Provided material >>

■ ■ ■

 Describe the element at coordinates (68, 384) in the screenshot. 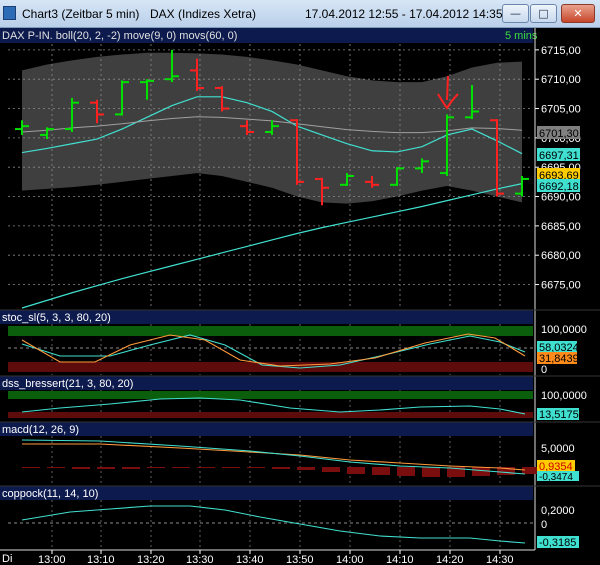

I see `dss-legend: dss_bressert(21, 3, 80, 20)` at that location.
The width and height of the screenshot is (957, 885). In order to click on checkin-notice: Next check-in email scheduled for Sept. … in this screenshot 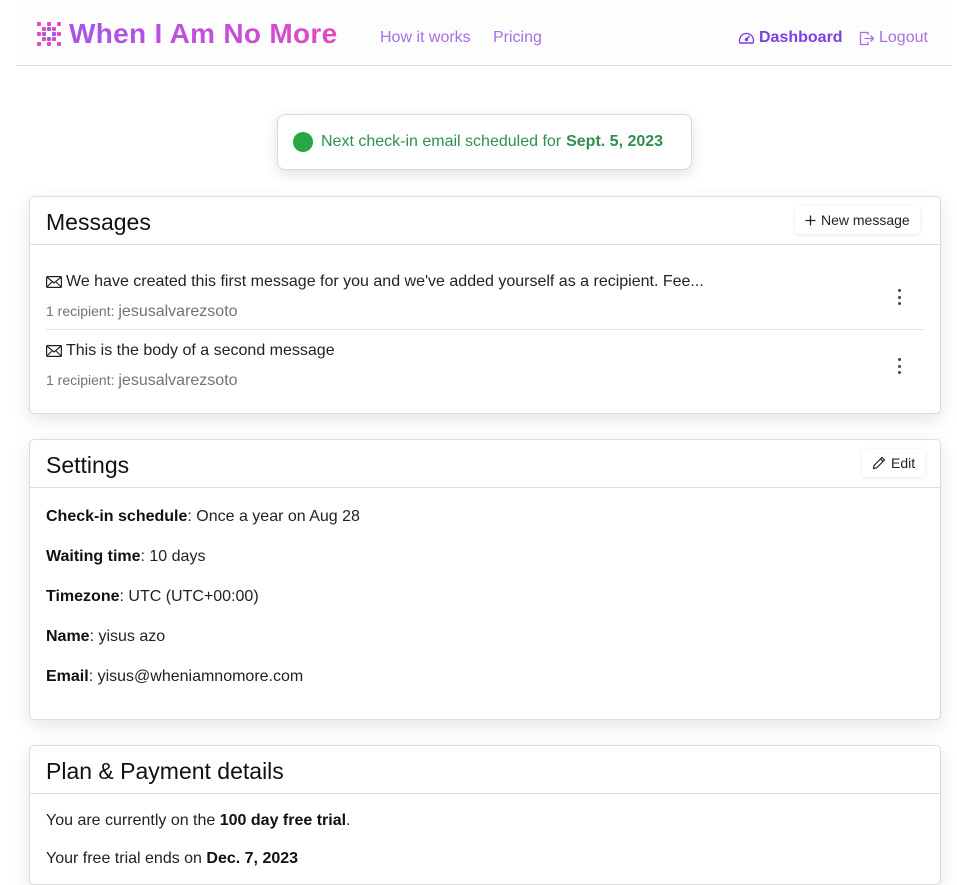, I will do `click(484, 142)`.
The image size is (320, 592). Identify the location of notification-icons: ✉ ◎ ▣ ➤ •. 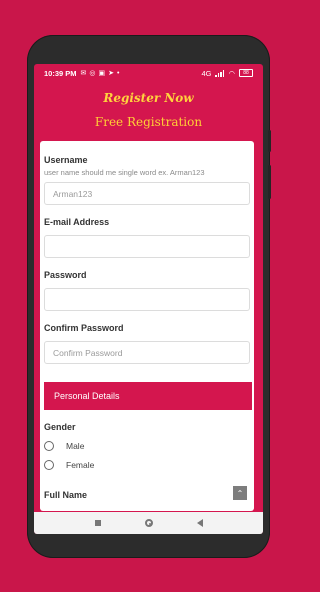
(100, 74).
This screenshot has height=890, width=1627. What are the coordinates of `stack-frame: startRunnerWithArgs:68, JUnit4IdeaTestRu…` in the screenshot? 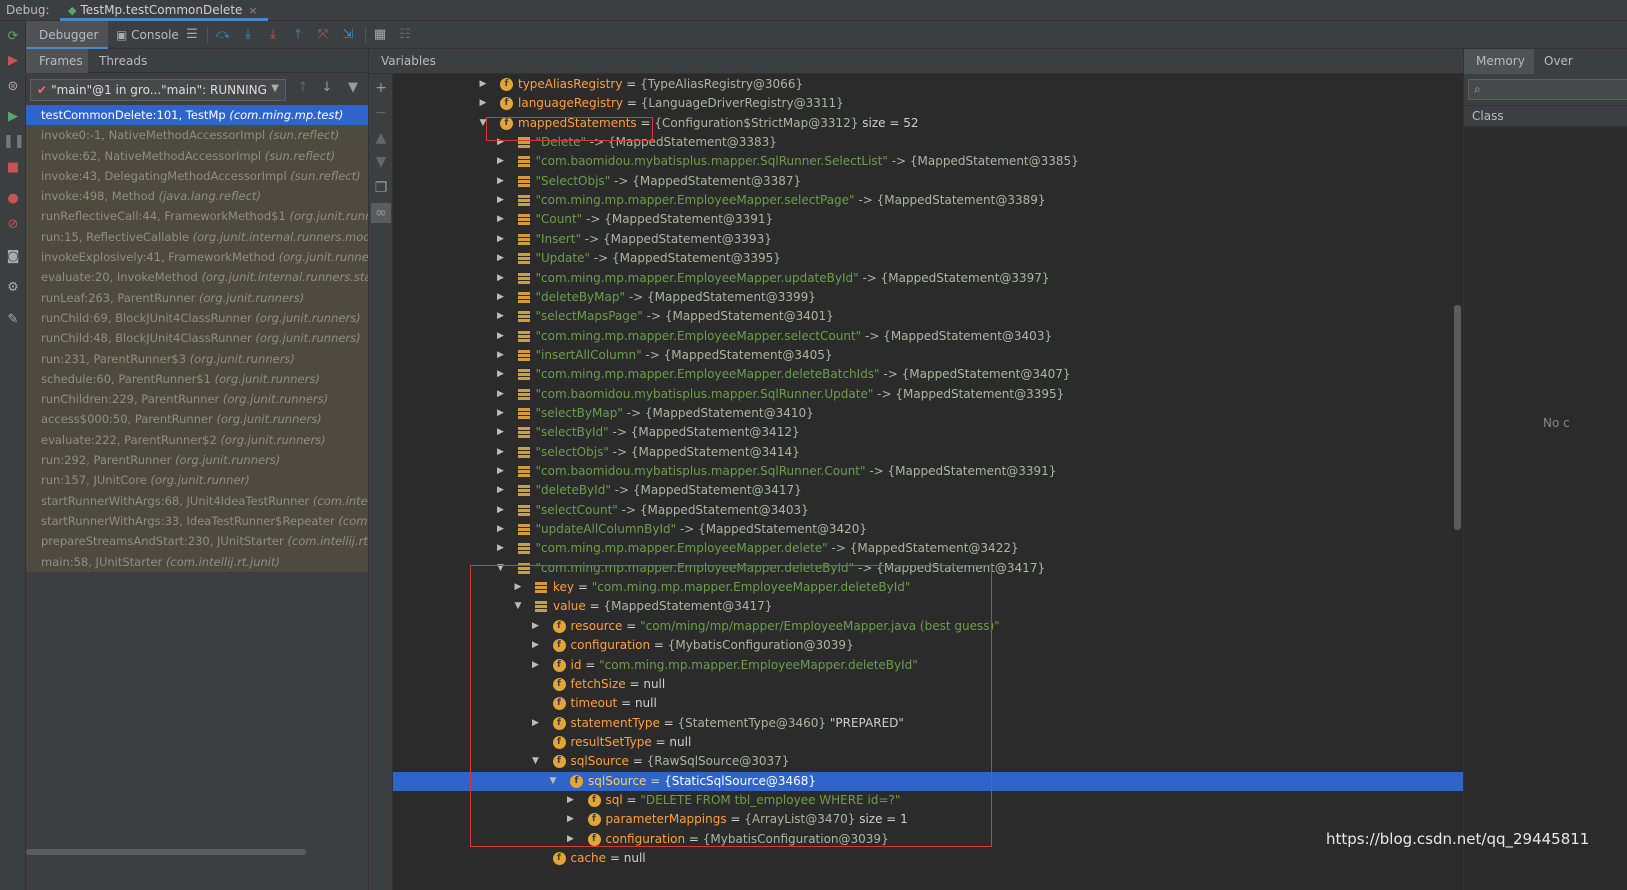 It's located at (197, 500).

■ ■ ■

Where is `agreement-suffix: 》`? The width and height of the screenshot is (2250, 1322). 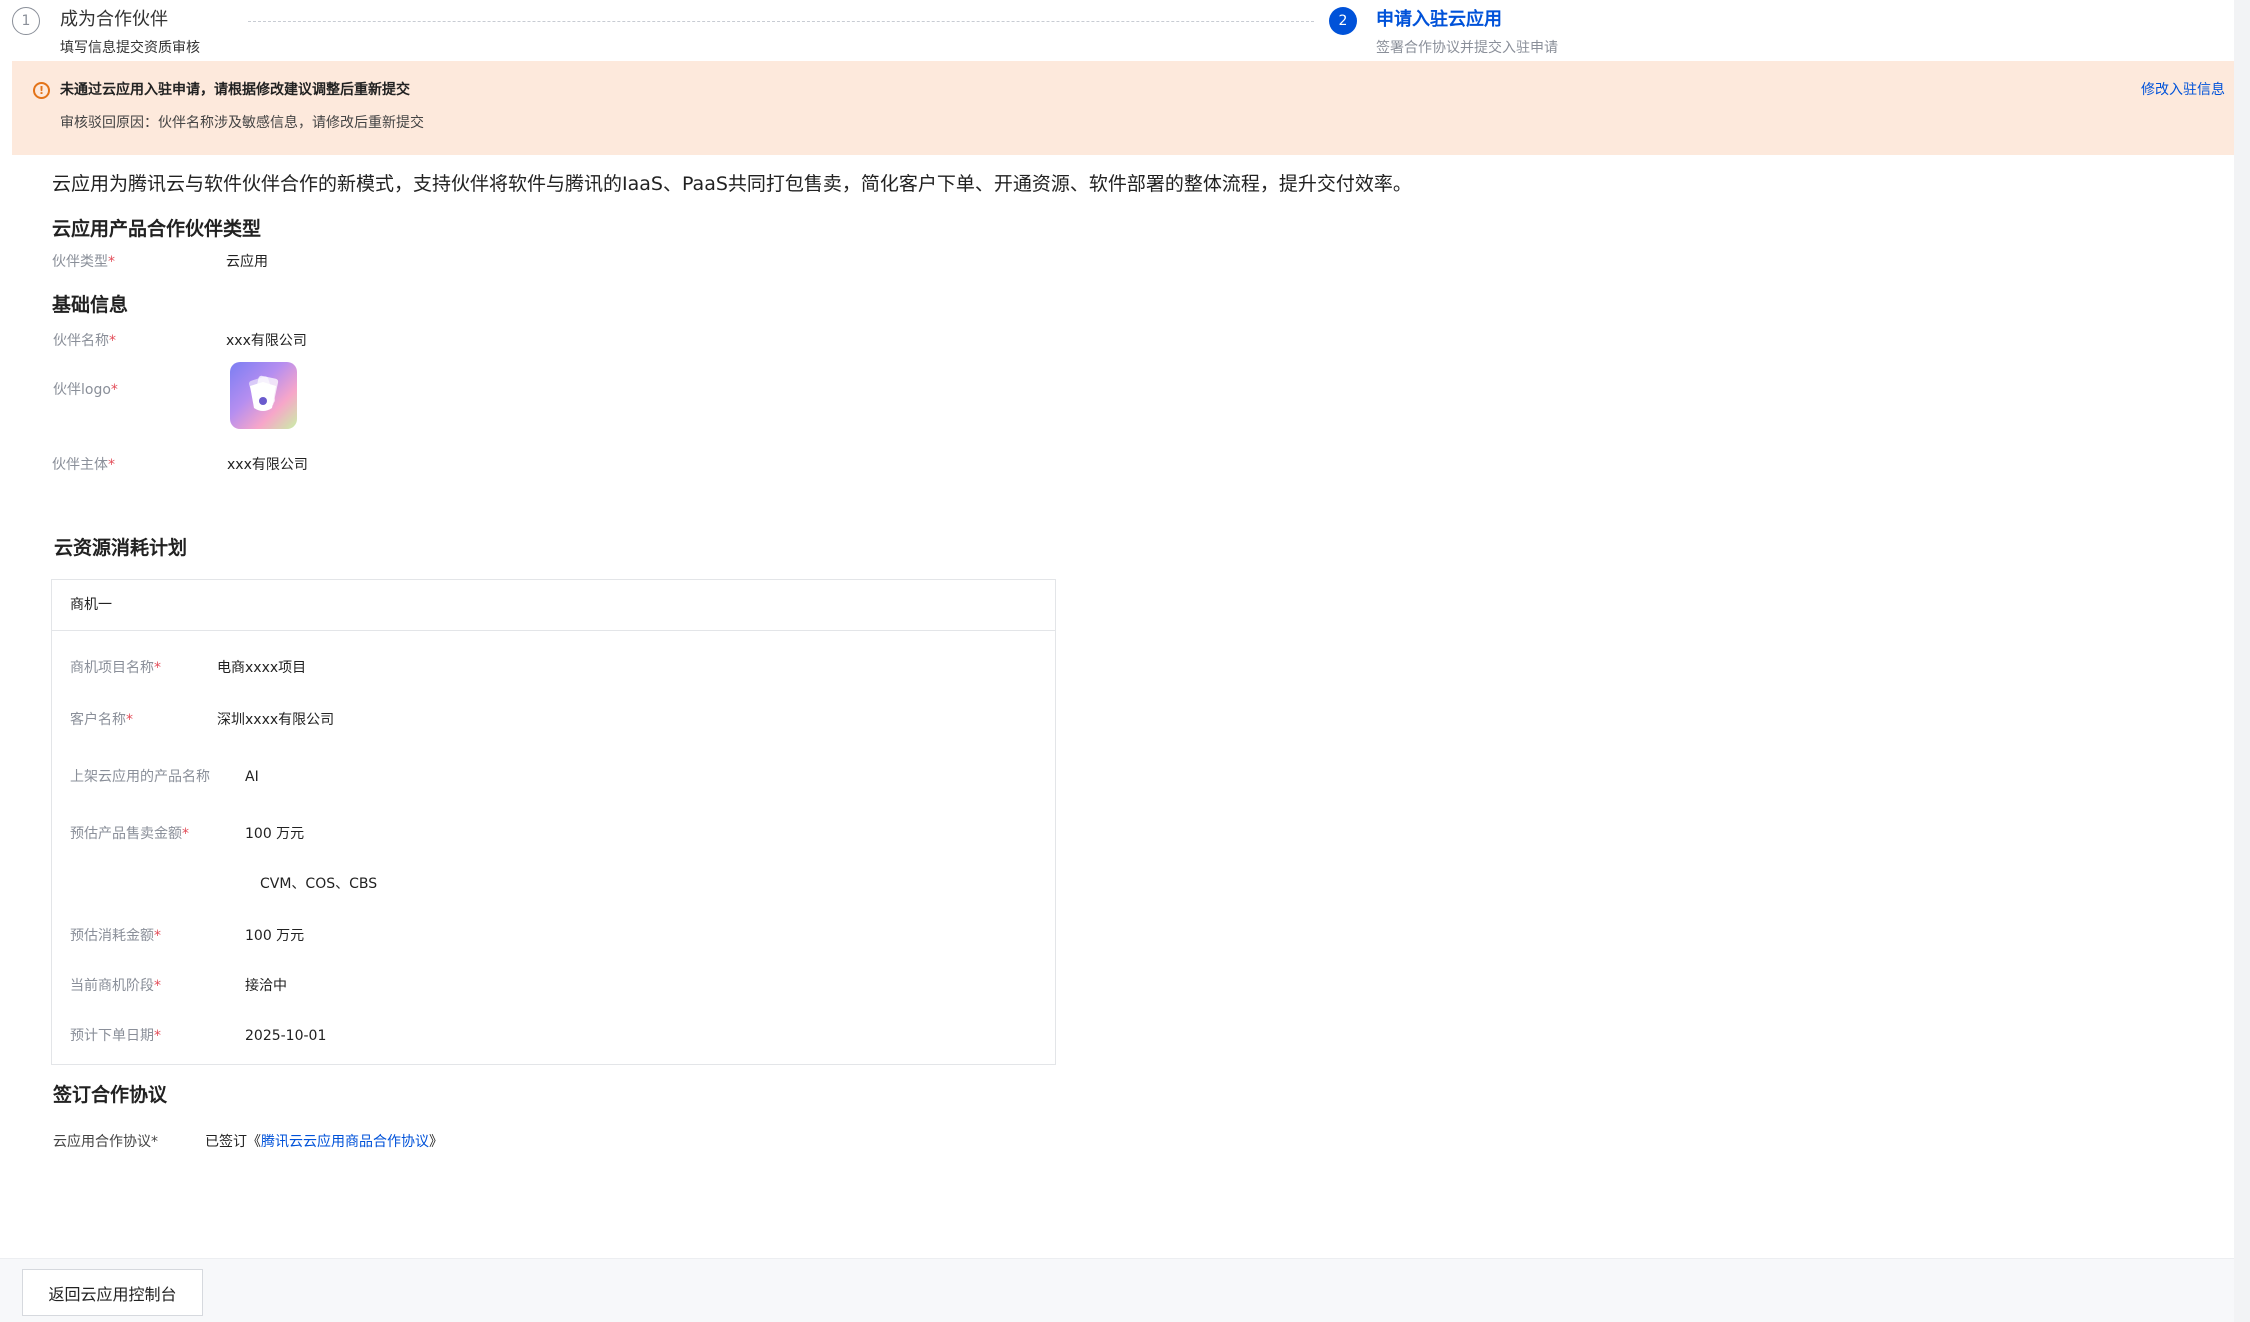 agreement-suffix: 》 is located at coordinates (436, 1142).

■ ■ ■

Reproduce the material between the line holding "Describe the element" and the line holding "at that location.", inclusive, and switch "coordinates" to "position" while changing nothing else. Leave the pictures out of the answer.

 Describe the element at position (68, 384) in the screenshot. 

I see `dss-legend: dss_bressert(21, 3, 80, 20)` at that location.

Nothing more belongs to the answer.